The changes introduced from January 1, 2014 will not affect those employees who had a shortened working week before the specified date for the reason that, according to the previous certification, their workplaces were assigned a class of working conditions of 3.1 or 3.2. If an employee is hired by the organization from this year and at his workplace the class of working conditions is 3.1 or 3.2, he does not have the right to a reduced working week.

Current legislation still stipulates only the maximum possible working hours for the persons concerned – 36 hours per week. At the same time, until 2014, the specific duration, based on working conditions, had to be determined in accordance with the documents of the Ministry of Labor of Russia, which were never adopted.

According to the second part of the new edition of Art. 92 of the Labor Code of the Russian Federation, the working hours of each specific employee are established by an employment contract concluded with him on the basis of an industry (inter-sectoral) agreement and a collective agreement, taking into account the results of a special assessment of working conditions.

Thus, in order to determine the duration of working hours for each employee whose workplace has revealed working conditions of classes 3.3, 3.4 (harmful working conditions of subclass 3 or 4) or 4 (dangerous working conditions), it is necessary that:
1) the organization or other employer was a party to the relevant sectoral (intersectoral) agreement;
2) the provisions on reduced working hours were fixed in the collective agreement (namely, in this document, and not in any individual local regulatory act of the organization);
3) taking into account the provisions of the sectoral (intersectoral) agreement and the collective agreement, the specific duration of working hours was fixed in the employment contract concluded with the employee.

It can be assumed that if the organization is not a party to an industry (inter-sectoral) agreement, the reduced working hours for employees with a class of working conditions at the workplace of 3.3, 3.4 or 4 may be 36 hours.

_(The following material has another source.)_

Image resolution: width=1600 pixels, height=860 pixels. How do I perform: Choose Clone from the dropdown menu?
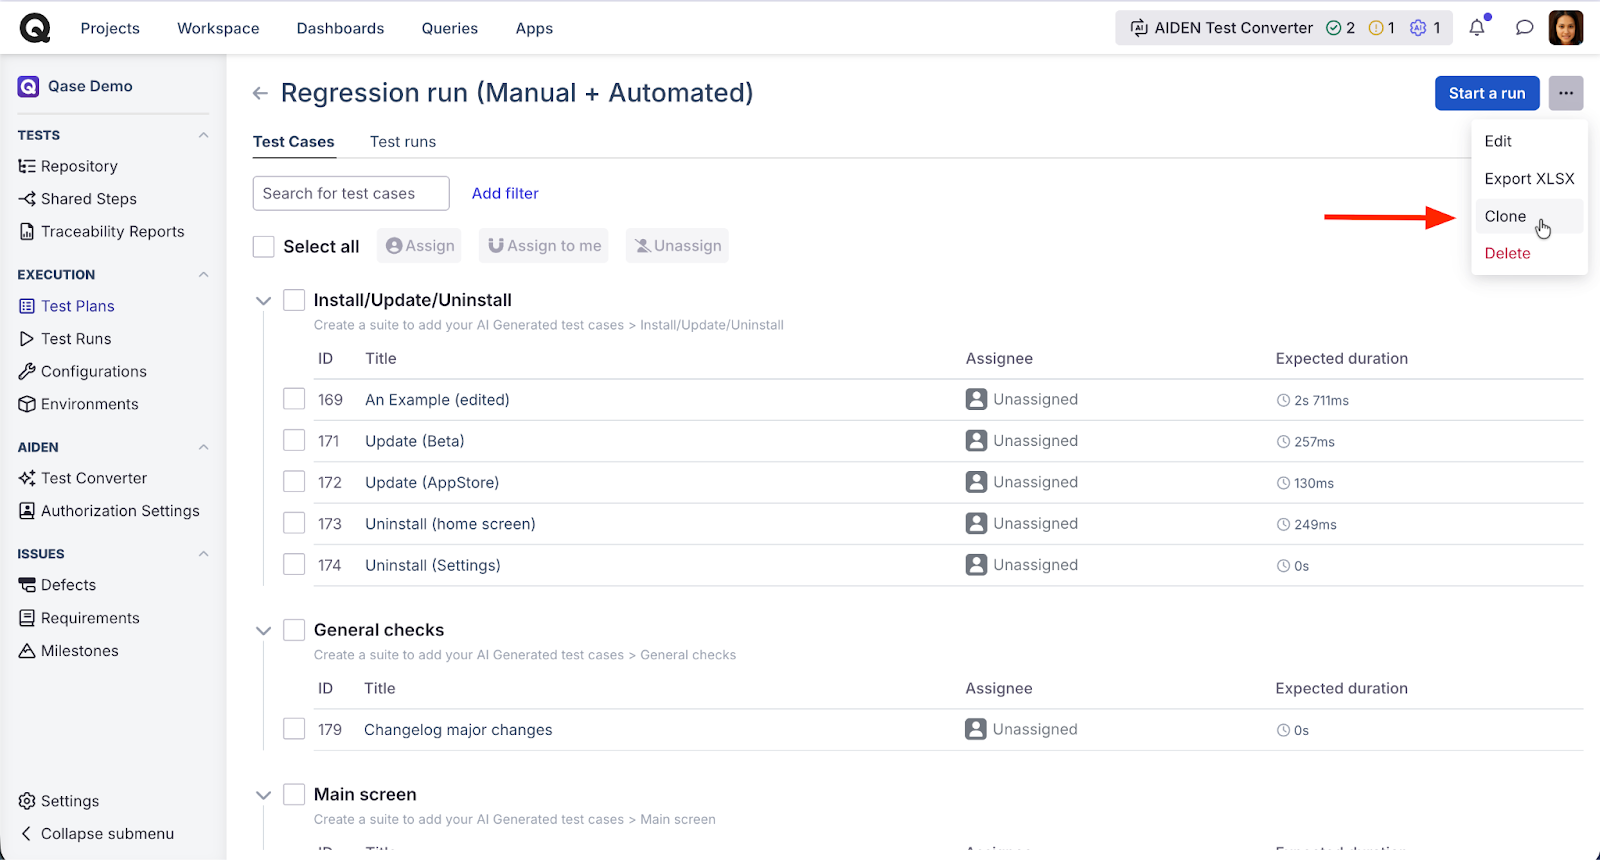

Otherwise, if the organization itself determines the duration of time less than 36 hours, the corresponding costs will be unjustified for the purpose of income tax recognition.

It should be noted that, in accordance with Art. 45 of the Labor Code of the Russian Federation, an agreement is understood as a legal act regulating social and labor relations and establishing general principles regulation of economic relations related to them, concluded between the authorized representatives of employees and employers at the federal, interregional, regional, sectoral (intersectoral) and territorial levels of social partnership within their competence.

In turn, an industry (inter-sectoral) agreement is understood as a legal act that establishes General terms remuneration, guarantees, compensations, benefits for employees of the industry (sectors). Draft agreements are developed in the course of collective negotiations of the parties to the social partnership. The concluded sectoral (intersectoral) agreements are registered in accordance with the established procedure by Rostrud.

Cash compensation for increased hours of work
A novelty of the legislation is the possibility of establishing monetary compensation for an increase in the working hours of employees whose working conditions at workplaces are classified as harmful conditions of the 3rd or 4th degree or dangerous working conditions. With the consent of the employee himself, the length of working time may be increased, but not more than 40 hours per week. The relevant norms are enshrined in the third part of Art. 92 of the Labor Code of the Russian Federation Federal Law No. 421-FZ.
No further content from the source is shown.